By RICK STROUD
© St. Petersburg Times, published November 26, 2000
TAMPA -- Warrick Dunn will tuck the football under one arm and a water bottle under the other.
"Hydrate," said Dunn, whose most important runs today may be to the bathroom. "The last few weeks I've started drinking more and taking care of my body. But sometimes, I can't help but cramp because I think I get a little too hyper. Mentally, my attitude won't change. I'll run hard and protect myself."
The Bucs have either prolonged or stunted Dunn's NFL career trying to protect him by limiting his touches in a game.
At 5 feet 8, 180 pounds, they believe he can't take the pounding of a featured running back.
With the season-ending injury to Mike Alstott, Dunn has an opportunity in the last five games to prove he is durable enough to get the football 20-25 times a contest.
Only four times in Dunn's career has he eclipsed 18 carries. In those contests, his rushing average is more than 4.5 yards. Dunn's biggest rushing performances of his NFL career came in '97, when he carried 24 times for 130 yards against Detroit and 24 times for 120 yards against the Giants.
There's no doubt Dunn will be counted on to shoulder the rushing load, beginning with today's game against the Bills.
"He is right now and he's probably going to pick up seven or eight more carries a game with Mike being out," coach Tony Dungy said. "He's going to have to carry the load for a few weeks. I know he relishes that opportunity.
"I think he likes to have the ball and he's gotten the ball more, especially the last month. He feels like he can do some things with it. I think he's feeling more like he's going to get enough opportunities, he doesn't have to press to make the most of every carry."
For years, Dunn has been portrayed more as third-down back such as Eric Metcalf than an every-down runner such as Barry Sanders.
It's hard to disprove either assessment because he always has had to split carries with Alstott. This month, the Bucs decided to begin giving most of the carries to Dunn, and he has responded well. Now he gets to be the man.
"Do I relish it? No," Dunn said. "Because a guy got injured and they have to use me. But when the opportunity is out there, you have to try to make the most of it. I hope it's positive. If the running game is not effective, blame me and the offensive linemen. When it is, praise the offensive line.
"I can be patient knowing that I'll get my carries and let the game come to me. I have to have faith."
Fullback Charles Kirby and running back Rabih Abdullah will share Alstott's old duties as a blocking back and in short-yardage situations. But Dunn is the first to admit the Bucs will miss Alstott.
"You don't want to be in situation where you're always in short yardage," Dunn said. "But he's going to be missed. He's been a part of this team for a long time. He's helped us get there, and one person can't do the rest."
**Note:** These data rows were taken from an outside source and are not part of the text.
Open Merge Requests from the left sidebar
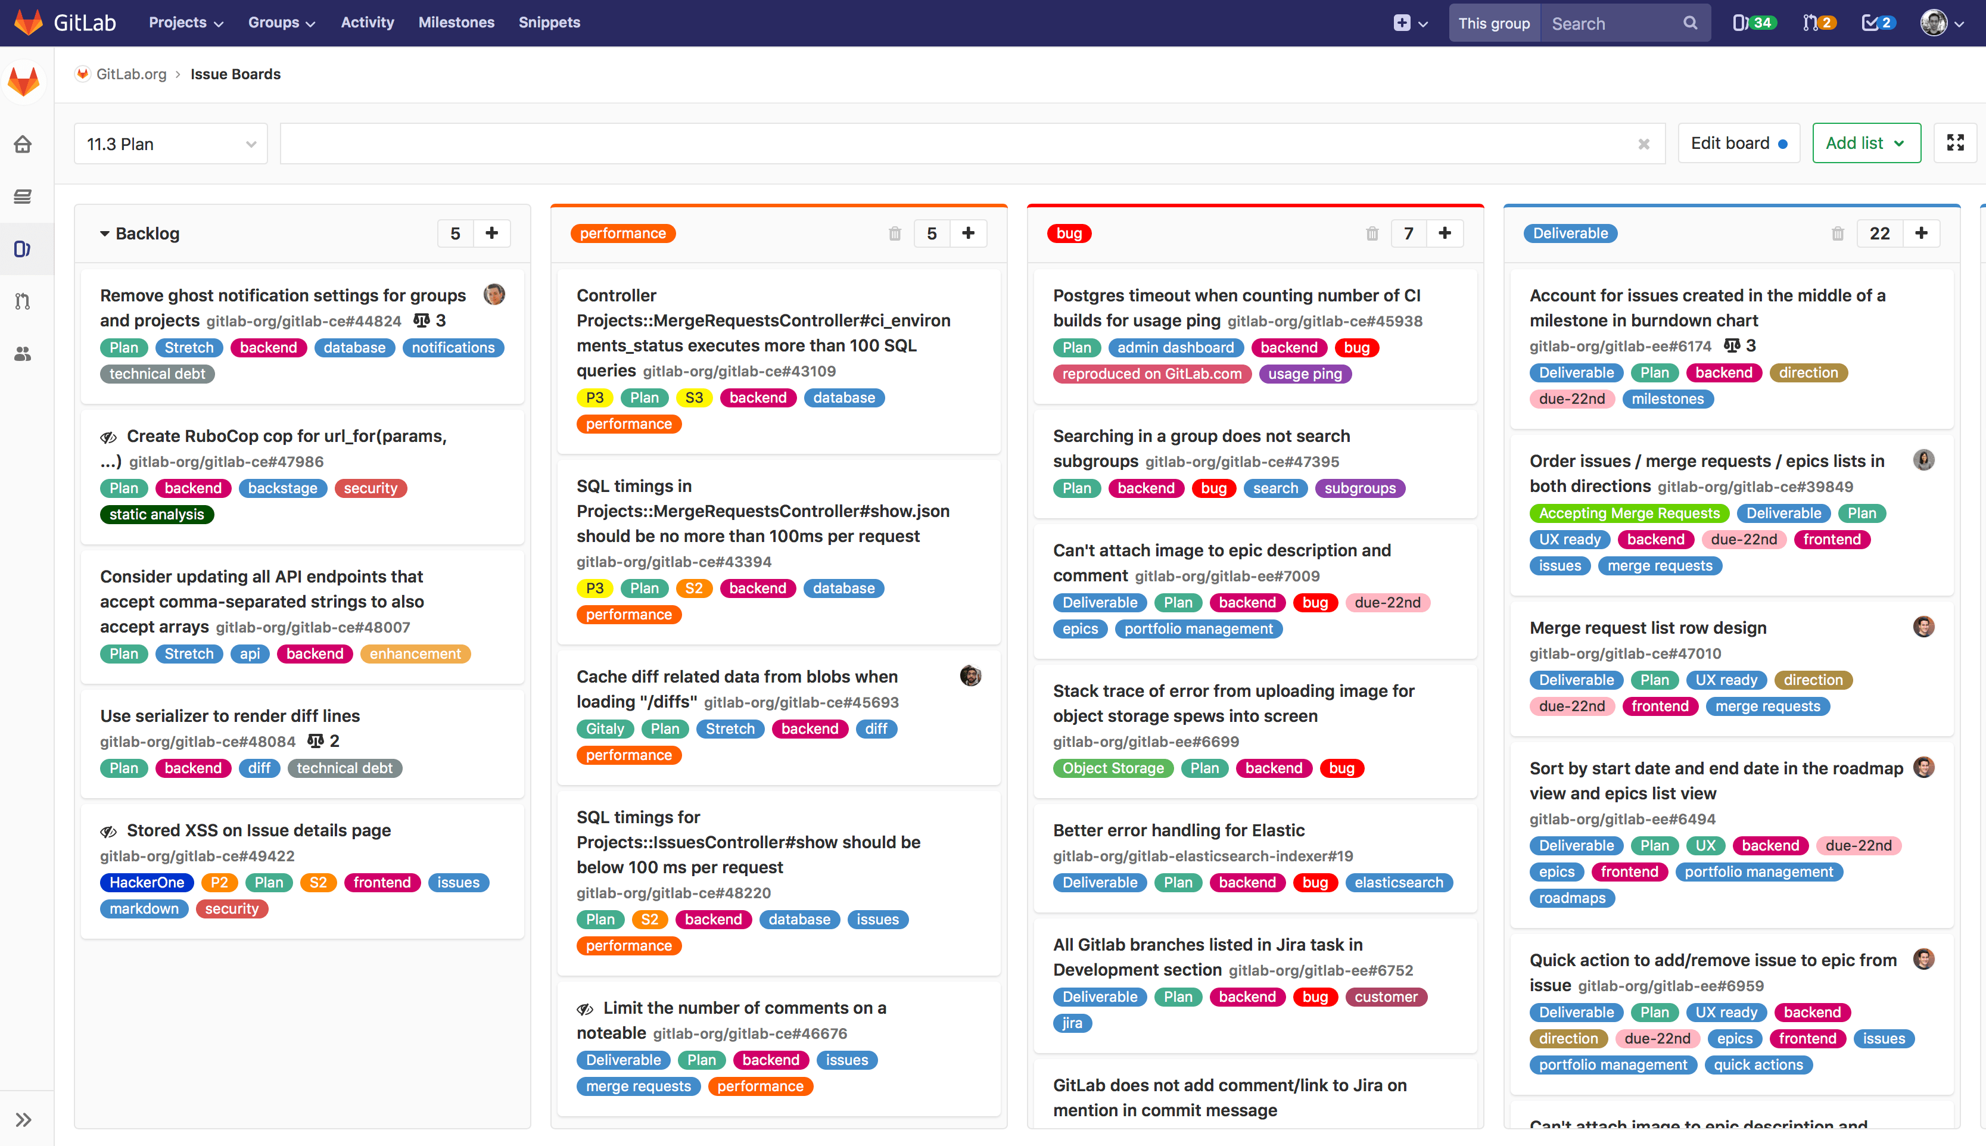The width and height of the screenshot is (1986, 1146). pyautogui.click(x=24, y=301)
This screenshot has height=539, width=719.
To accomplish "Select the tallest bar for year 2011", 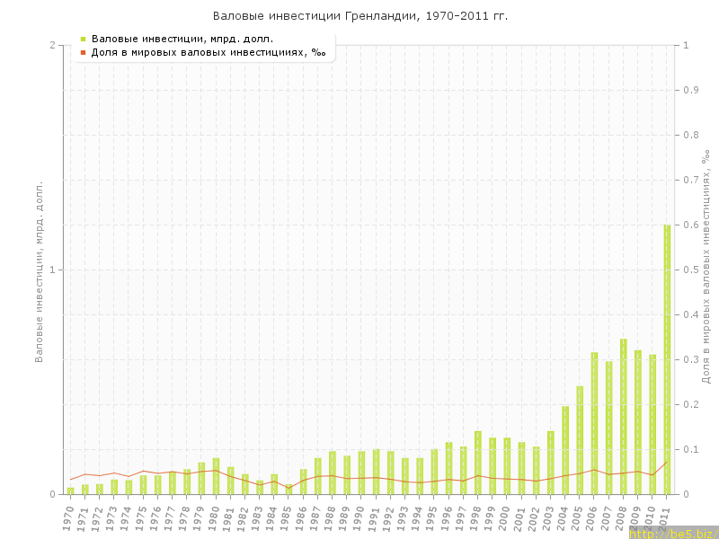I will click(667, 359).
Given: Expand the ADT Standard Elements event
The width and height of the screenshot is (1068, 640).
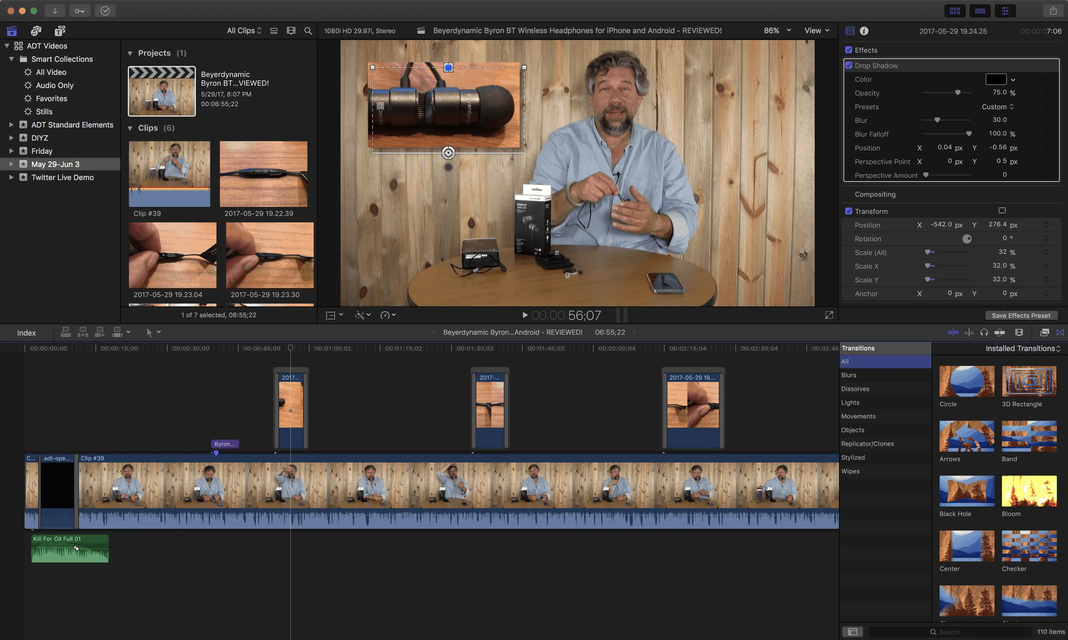Looking at the screenshot, I should pyautogui.click(x=11, y=125).
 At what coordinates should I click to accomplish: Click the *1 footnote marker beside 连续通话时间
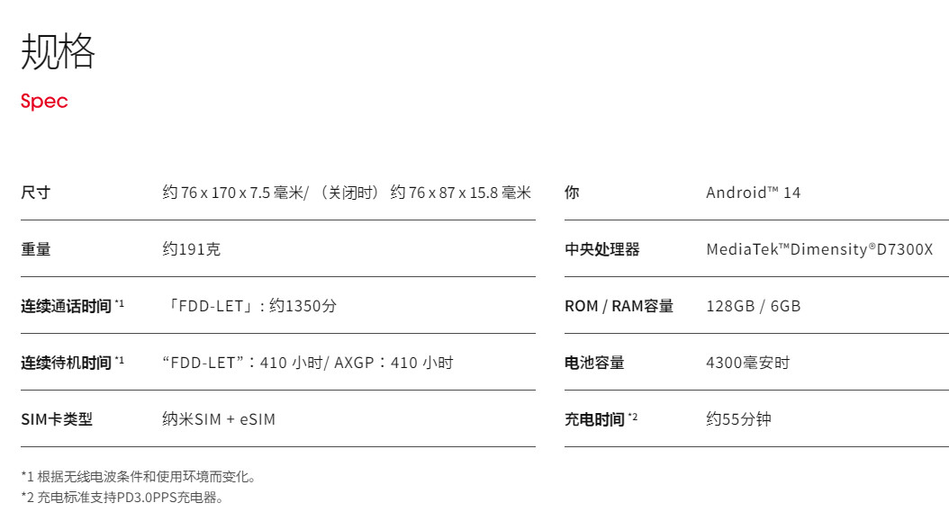pos(119,304)
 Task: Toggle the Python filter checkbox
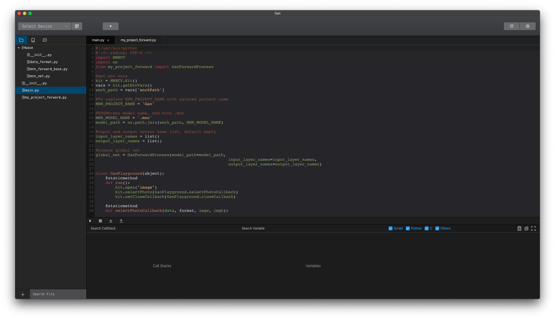(x=408, y=228)
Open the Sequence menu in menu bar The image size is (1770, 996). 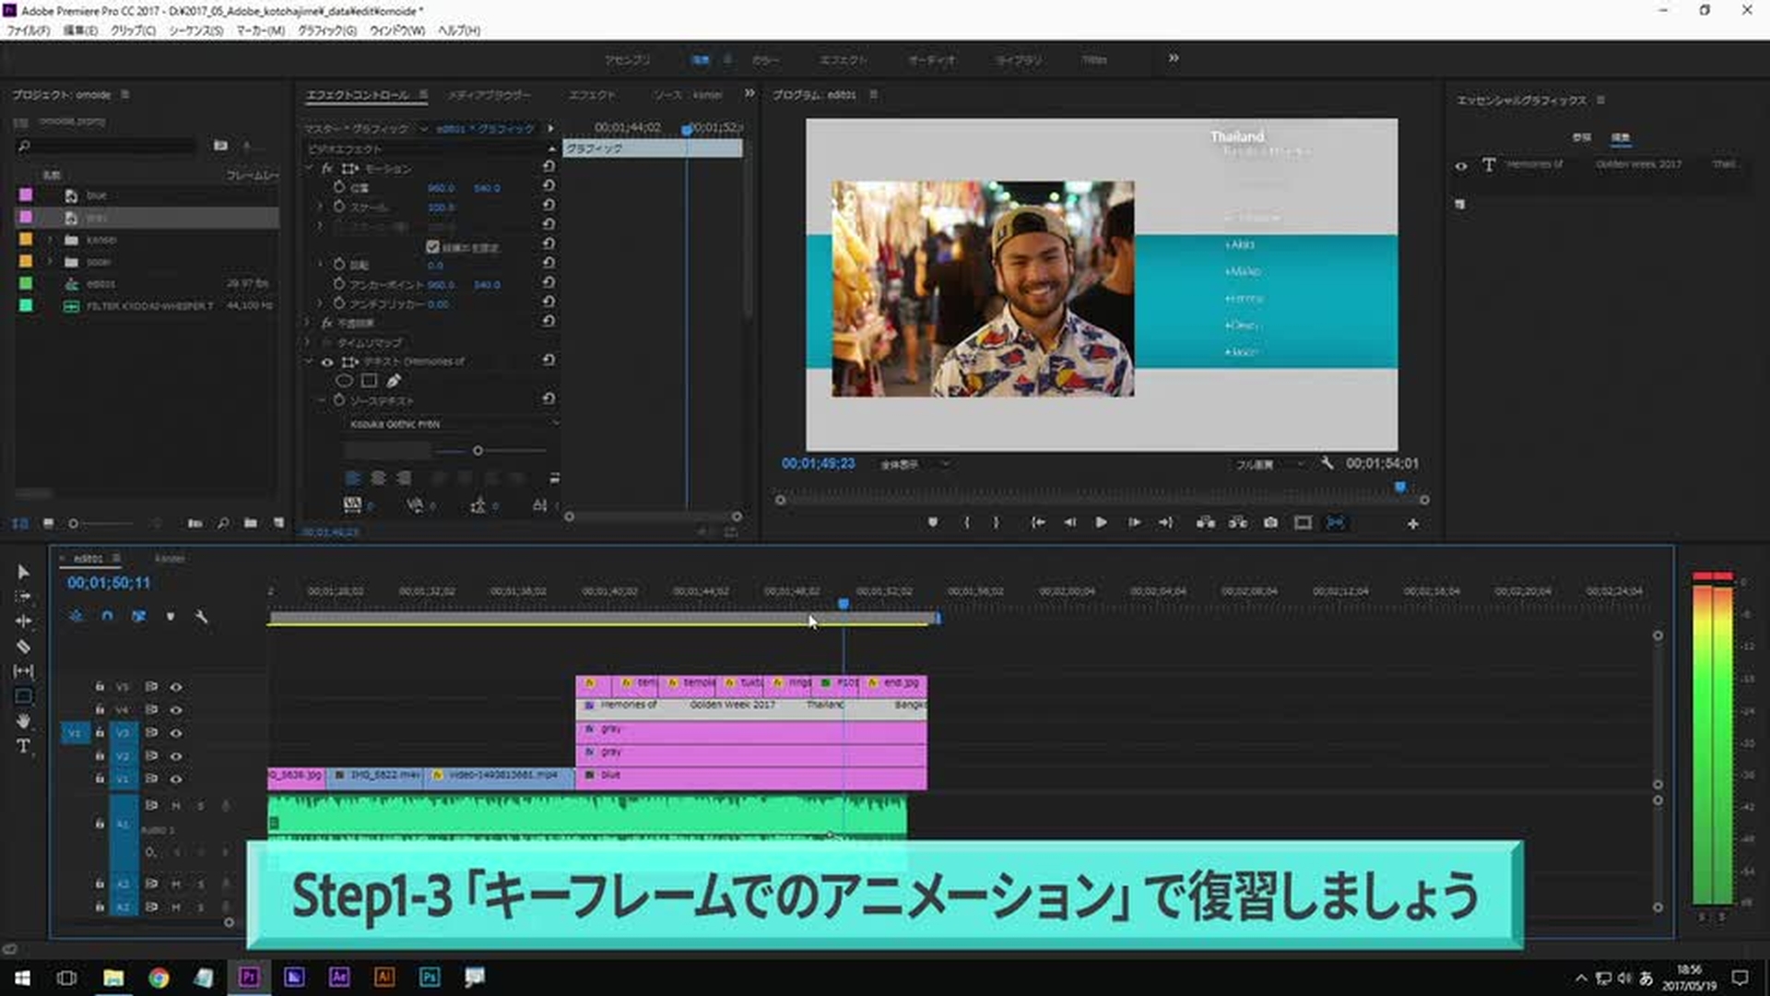195,30
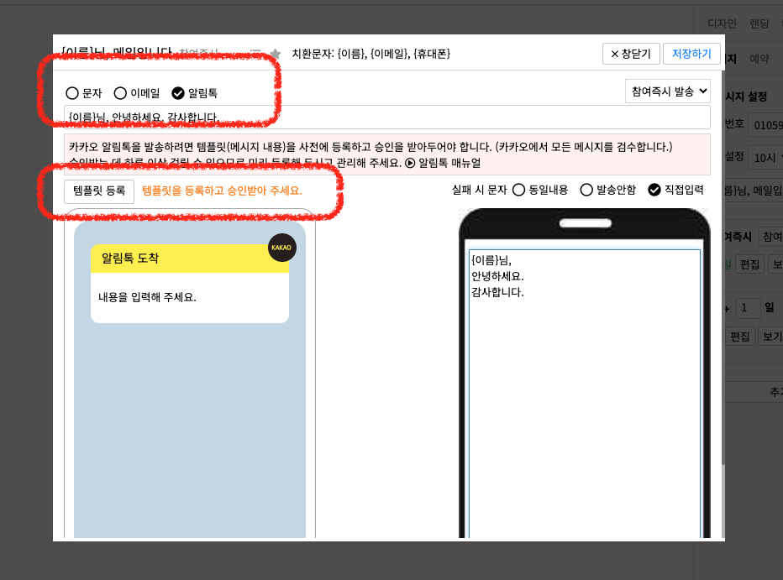Select the 알림톡 radio option
Viewport: 783px width, 580px height.
point(178,93)
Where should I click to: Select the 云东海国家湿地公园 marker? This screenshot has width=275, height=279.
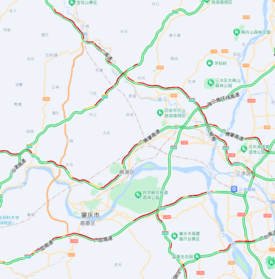244,149
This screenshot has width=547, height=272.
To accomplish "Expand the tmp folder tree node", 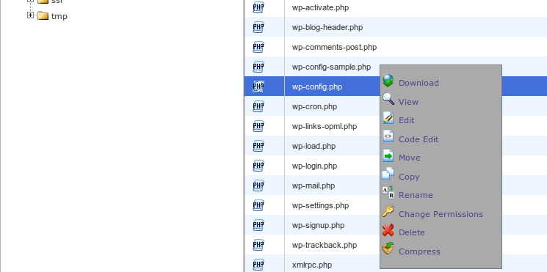I will (x=30, y=15).
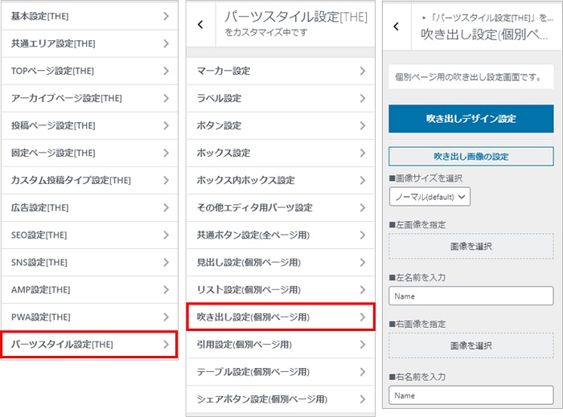Click chevron beside マーカー設定
The width and height of the screenshot is (563, 417).
[x=364, y=71]
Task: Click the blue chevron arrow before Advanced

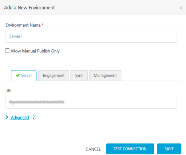Action: pos(7,117)
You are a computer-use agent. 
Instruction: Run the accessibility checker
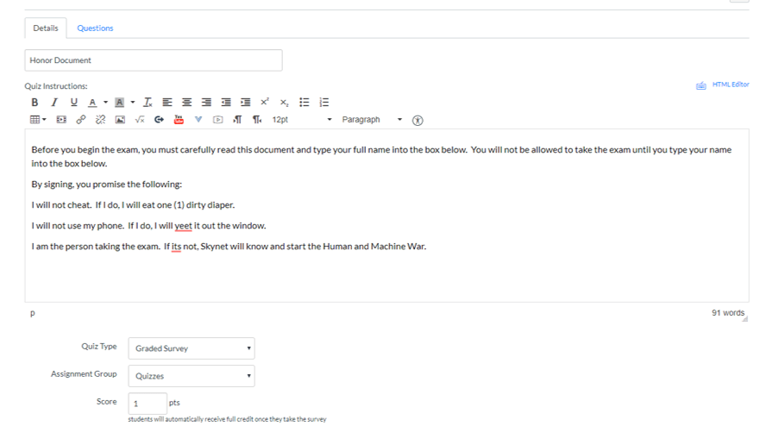point(418,120)
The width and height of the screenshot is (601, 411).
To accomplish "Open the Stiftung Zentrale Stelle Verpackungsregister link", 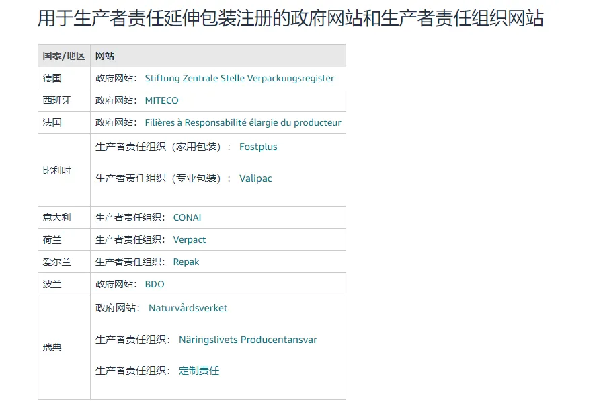I will (x=239, y=78).
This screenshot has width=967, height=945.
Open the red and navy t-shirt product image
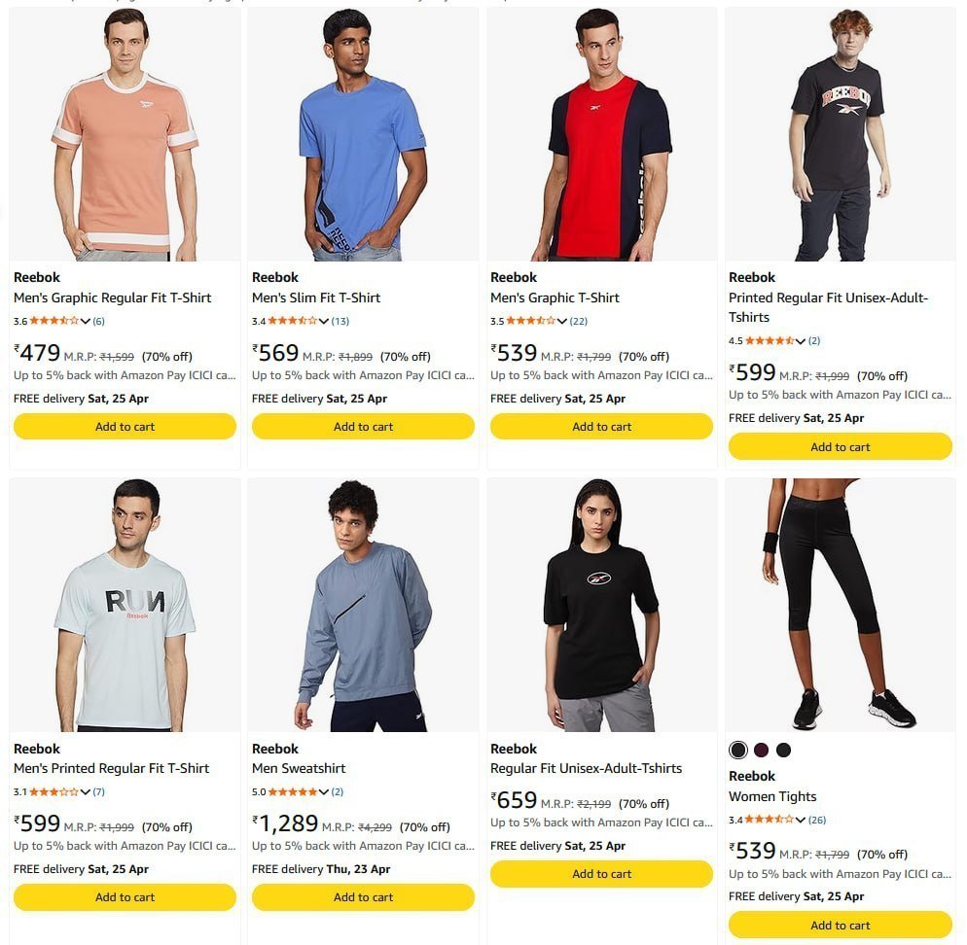click(x=602, y=134)
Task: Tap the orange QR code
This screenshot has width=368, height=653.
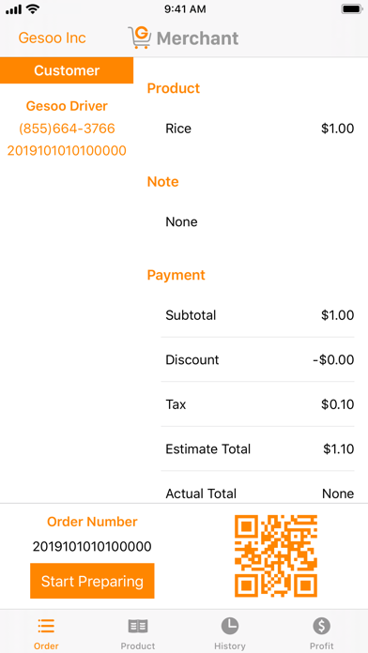Action: coord(276,556)
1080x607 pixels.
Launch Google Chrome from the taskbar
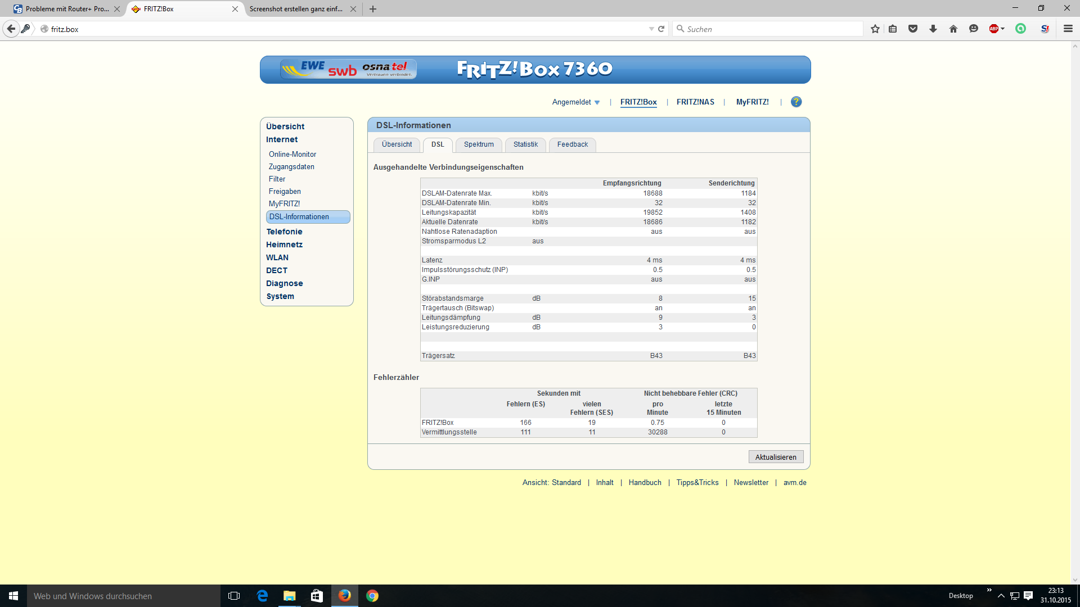tap(372, 596)
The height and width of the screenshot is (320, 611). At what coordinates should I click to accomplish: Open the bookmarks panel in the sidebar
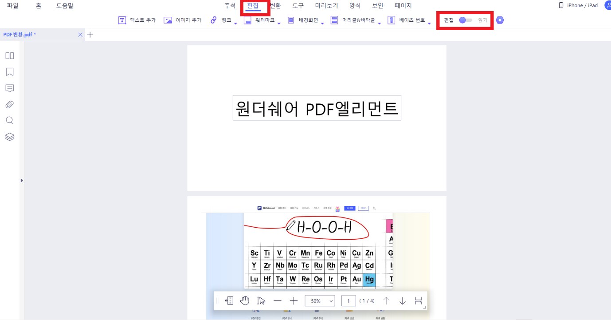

Dunn couldn't have picked a worse team against which to make his solo backfield debut. The Bills haven't allowed a 100-yard rusher this season.
"They're tough to run against," Dungy said. "They rely on their front seven to stop the run and for the most part they do it. We're going to have our hands full blocking those guys man-on-man. If we're going to win, I think we've got to do that well."
So how does Dunn believe he will play without Alstott? Can there be Lightning without Thunder?
"I always try," Dunn said. "Sometimes it's not when you have the long runs or the touchdown passes, it's those garbage yards that help you get first downs on key drives and help the team win.
"We have to start winning and playing better as a team. And we have to start this week. Time is running out. If we don't start playing up to par, it's going to be ugly down the stretch."